24時近くなると、どのチャンネルに変えても「行く年来る年」状態で、一斉にバチカンローマ法王のミサを中継。初めてみるので、おもしろがって2時間ずっと見てしまった。美少年達が歌を歌っているのをながめながら、こんなにかわいい男の子達だったら、神父のリビドーを刺激するのもわからないでもないなあ、などと不埒なことも思ったりしたが、もっぱらヨレヨレのパーキンソン状態でもなんとかミサをこなす法王の体力に関心もした。

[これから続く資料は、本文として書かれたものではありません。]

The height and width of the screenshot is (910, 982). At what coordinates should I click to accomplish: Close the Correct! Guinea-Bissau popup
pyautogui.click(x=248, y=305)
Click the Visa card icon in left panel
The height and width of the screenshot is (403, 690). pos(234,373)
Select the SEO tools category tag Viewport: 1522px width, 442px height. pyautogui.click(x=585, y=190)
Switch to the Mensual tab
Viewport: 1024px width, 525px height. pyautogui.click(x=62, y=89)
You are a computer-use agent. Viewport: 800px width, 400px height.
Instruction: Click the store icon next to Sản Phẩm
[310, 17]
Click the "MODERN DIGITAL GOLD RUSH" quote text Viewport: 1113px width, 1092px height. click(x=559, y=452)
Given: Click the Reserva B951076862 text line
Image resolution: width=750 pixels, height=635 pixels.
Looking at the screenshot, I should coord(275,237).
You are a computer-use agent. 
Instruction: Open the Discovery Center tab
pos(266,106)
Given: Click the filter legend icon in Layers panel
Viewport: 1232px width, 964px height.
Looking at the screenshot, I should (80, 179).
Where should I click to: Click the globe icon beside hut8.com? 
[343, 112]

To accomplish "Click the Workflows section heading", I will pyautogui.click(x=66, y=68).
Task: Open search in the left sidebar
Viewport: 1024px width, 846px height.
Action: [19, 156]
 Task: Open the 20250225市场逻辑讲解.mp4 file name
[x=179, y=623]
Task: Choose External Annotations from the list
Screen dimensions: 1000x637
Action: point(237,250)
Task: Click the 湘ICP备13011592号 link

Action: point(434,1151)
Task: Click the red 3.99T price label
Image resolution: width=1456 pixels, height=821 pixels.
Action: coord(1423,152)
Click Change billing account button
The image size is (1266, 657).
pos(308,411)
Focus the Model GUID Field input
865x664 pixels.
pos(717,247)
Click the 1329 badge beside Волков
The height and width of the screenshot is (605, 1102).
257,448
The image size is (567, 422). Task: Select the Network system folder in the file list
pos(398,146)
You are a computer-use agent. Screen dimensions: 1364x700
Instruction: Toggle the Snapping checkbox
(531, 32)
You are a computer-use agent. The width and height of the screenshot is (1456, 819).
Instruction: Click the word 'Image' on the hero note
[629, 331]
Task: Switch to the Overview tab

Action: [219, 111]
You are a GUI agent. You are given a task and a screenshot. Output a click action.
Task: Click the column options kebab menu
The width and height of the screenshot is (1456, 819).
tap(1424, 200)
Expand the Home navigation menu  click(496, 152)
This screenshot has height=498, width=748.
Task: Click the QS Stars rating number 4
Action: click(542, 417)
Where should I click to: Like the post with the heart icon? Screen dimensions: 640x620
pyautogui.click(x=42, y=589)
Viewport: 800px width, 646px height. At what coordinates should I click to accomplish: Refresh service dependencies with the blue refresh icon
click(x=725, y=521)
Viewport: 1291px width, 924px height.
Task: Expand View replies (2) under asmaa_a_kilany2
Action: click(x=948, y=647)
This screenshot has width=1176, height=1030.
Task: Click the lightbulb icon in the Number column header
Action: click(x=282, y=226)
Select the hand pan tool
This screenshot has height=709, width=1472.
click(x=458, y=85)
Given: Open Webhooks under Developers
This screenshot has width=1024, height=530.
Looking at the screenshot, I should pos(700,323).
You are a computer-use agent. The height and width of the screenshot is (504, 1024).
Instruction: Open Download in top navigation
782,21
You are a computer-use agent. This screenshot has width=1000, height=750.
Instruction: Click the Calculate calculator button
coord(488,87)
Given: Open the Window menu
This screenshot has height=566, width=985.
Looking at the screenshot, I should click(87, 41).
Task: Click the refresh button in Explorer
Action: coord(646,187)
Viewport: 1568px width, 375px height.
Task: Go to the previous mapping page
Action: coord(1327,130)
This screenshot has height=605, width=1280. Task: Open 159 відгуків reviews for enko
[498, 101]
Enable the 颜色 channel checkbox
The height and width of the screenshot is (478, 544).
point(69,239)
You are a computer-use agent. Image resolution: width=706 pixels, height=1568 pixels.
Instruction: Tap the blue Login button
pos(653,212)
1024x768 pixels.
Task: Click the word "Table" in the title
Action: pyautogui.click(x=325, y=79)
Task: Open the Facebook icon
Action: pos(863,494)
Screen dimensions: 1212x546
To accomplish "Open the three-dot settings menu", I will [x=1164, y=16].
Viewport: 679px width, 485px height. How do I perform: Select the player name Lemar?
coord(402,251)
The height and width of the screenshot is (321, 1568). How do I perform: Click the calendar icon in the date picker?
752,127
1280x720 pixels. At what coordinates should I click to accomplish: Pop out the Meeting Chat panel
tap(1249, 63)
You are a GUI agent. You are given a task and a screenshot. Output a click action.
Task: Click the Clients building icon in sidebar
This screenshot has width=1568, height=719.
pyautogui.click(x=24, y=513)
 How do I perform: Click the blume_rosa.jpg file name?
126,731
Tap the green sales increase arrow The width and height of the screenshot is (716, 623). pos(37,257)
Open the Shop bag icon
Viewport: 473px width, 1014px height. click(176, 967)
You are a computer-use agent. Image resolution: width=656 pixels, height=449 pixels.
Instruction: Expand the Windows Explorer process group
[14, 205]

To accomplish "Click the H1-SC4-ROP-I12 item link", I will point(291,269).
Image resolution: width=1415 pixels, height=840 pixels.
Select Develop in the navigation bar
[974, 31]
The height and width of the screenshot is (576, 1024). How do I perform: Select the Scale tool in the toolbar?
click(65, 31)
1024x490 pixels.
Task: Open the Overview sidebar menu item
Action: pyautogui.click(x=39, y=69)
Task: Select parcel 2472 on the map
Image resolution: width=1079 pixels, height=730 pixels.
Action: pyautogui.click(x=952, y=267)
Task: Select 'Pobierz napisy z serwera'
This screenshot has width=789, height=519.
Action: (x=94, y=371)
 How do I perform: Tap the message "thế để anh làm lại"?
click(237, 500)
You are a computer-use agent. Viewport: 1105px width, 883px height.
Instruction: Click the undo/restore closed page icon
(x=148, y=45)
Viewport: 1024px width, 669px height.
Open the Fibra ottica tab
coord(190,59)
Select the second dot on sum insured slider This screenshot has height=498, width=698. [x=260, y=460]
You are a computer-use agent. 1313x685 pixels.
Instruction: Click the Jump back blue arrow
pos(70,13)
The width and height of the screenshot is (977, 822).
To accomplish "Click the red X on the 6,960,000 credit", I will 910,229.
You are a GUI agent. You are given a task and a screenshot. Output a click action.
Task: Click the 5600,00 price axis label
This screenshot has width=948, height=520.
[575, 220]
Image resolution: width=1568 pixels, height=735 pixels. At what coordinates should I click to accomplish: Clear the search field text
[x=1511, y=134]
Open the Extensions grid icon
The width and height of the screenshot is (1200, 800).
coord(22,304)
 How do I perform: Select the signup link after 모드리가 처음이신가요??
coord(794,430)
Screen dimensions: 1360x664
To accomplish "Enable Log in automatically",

キリスト教のセレモニーは、しきりに賛美歌を歌うので、私は結構好きである。祖母が敬虔なクリスチャンだった。彼女の葬式は教会で行われて、遺言により、20人ばかりのごく小さな葬式となった。教会であるが故に家族一同で賛美歌を歌うことになったのだが、クリスチャンは祖母を除いて一人もいない不信心な家族であるため、賛美歌を歌える者が一人もいないという危機的状況となった。そこで姉の発案により、葬式の1時間前に教会に行って、賛美歌を練習することになった。若いときの唯物論者の姿勢をいまだ崩さぬ父は、早々にしゃらくせえ、という表情で「タバコを吸ってくる」と外にいなくなったが、他のものは残って讃美歌を練習した。本番はかなりうまく歌うことができた。家族全員で歌を歌うことなど今まで経験がなかったので、結構いいものだな、と思ったりした。
ローマ法王のミサがおわるとなぜか「子連れ狼」を延々と放映している局があった。ドイツ語ではあるが時代劇をダラダラ眺めるうちに、いやがうえにも「行く年来る年」状態は私の中で盛り上がったのだった。